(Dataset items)
* start *
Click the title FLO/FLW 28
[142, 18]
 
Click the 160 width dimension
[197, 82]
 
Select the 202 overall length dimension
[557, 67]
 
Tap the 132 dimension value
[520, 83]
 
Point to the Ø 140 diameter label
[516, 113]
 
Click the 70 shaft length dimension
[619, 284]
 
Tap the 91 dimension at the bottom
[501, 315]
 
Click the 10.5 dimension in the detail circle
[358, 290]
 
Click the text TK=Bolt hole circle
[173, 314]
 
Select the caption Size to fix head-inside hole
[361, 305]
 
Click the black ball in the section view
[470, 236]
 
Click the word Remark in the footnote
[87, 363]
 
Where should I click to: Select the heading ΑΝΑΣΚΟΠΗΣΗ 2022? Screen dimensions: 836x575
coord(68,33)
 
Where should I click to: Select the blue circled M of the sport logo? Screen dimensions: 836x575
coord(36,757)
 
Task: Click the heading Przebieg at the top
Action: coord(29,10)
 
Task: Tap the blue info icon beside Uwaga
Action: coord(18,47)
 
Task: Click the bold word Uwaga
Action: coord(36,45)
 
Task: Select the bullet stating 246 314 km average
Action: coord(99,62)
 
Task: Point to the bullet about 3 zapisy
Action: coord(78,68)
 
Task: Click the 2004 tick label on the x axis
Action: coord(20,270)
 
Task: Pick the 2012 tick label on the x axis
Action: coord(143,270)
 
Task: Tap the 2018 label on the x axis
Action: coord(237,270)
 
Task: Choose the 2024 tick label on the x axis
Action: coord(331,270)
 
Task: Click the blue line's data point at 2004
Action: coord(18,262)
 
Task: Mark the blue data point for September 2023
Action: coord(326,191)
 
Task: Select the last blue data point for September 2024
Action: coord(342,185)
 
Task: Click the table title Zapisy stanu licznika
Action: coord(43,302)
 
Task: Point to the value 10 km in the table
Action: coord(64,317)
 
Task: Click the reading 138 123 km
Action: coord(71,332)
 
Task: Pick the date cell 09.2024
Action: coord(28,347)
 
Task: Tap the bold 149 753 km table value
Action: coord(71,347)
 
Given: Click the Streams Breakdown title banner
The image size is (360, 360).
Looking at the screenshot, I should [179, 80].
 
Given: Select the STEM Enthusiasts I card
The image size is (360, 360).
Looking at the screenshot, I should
* end *
Copy out the material from the line with "Task: Select the last" up to and including the last line, and add 107 to every number in the coordinates given as answers.

> Task solution:
Task: Select the last blue data point for September 2024
Action: coord(449,292)
 
Task: Click the table title Zapisy stanu licznika
Action: coord(150,409)
 
Task: Point to the value 10 km in the table
Action: coord(171,424)
 
Task: Click the reading 138 123 km
Action: coord(178,439)
 
Task: Pick the date cell 09.2024
Action: coord(135,454)
 
Task: Tap the bold 149 753 km table value
Action: coord(178,454)
 
Given: Click the Streams Breakdown title banner
The image size is (360, 360).
Looking at the screenshot, I should [286, 187].
 
Given: Select the STEM Enthusiasts I card
The image size is (360, 360).
Looking at the screenshot, I should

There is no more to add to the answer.